Exercise aim —
Swap "buyer" for "seller" in the lines starting with the one that contains "Image resolution: width=1456" and going on through the one that contains "click(478, 221)", keeping everything else the same. Leave the pictures out of your version.

Data lines —
....................

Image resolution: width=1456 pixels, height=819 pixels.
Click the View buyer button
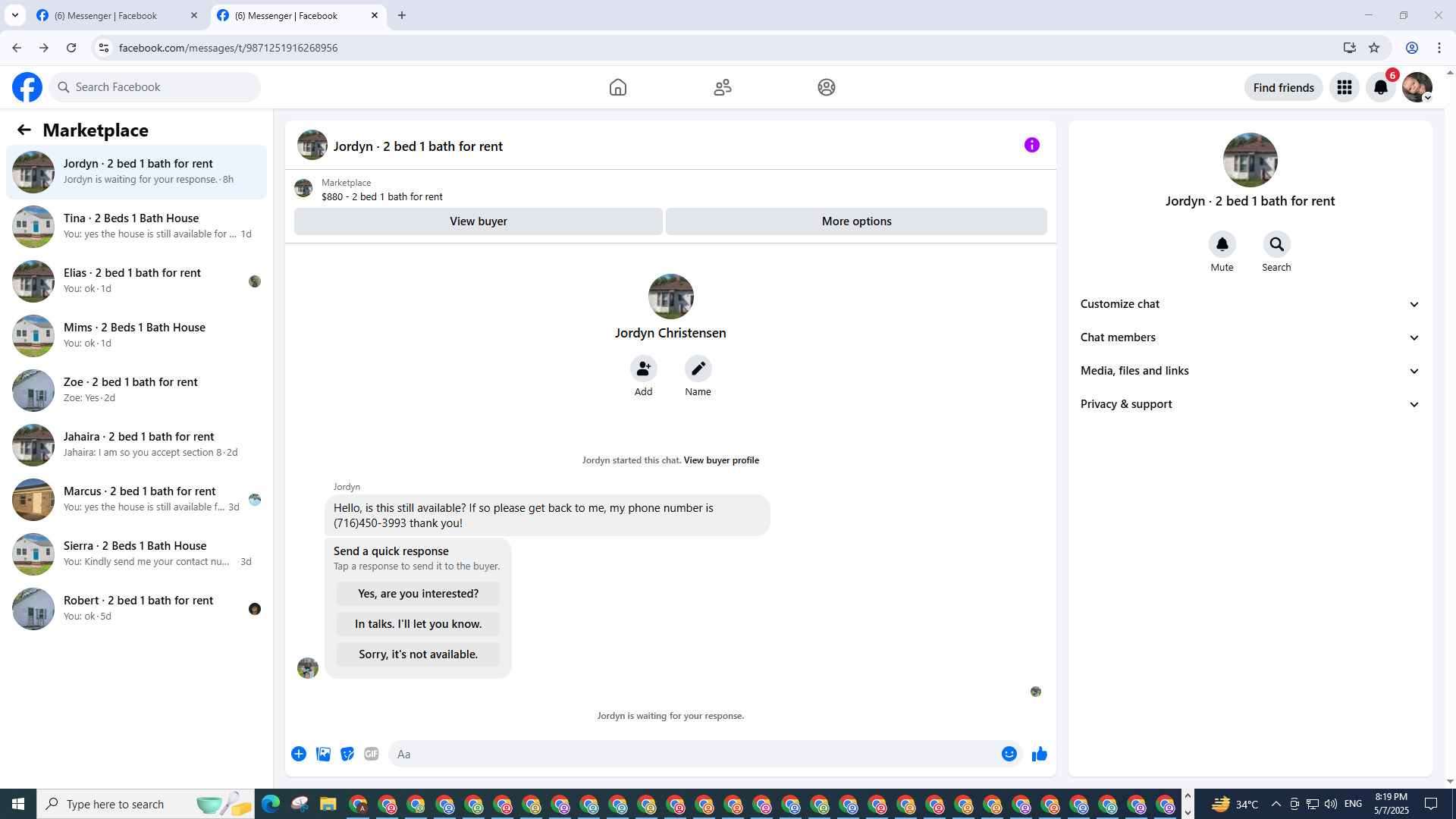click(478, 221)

....................

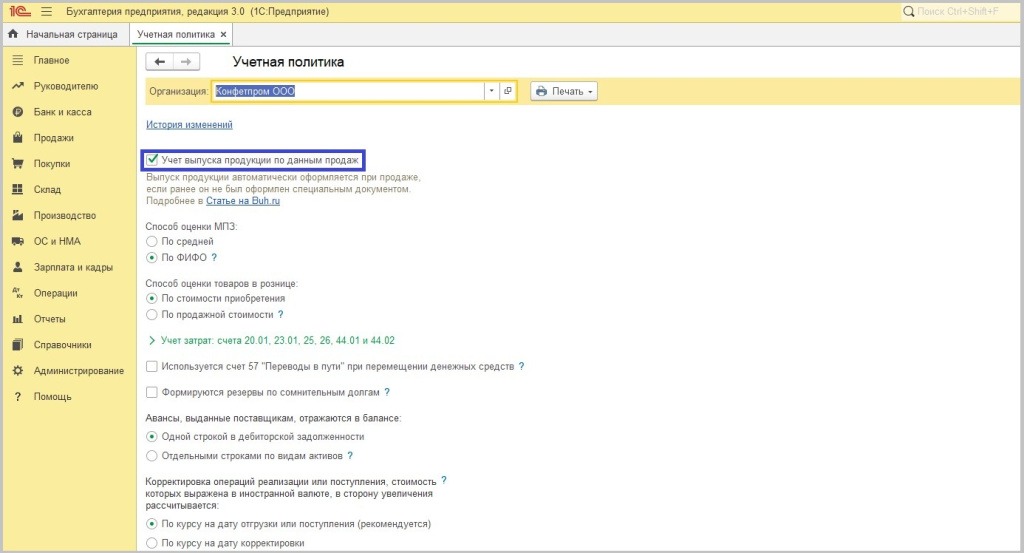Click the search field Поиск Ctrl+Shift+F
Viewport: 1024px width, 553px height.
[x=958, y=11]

....................

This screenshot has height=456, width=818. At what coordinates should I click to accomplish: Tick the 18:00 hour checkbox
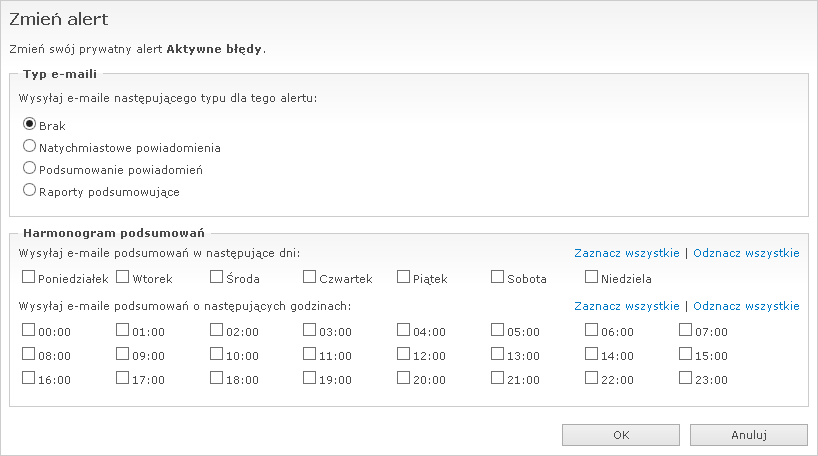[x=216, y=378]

....................

Task response —
Image resolution: width=1456 pixels, height=819 pixels.
Click the View seller button
click(478, 221)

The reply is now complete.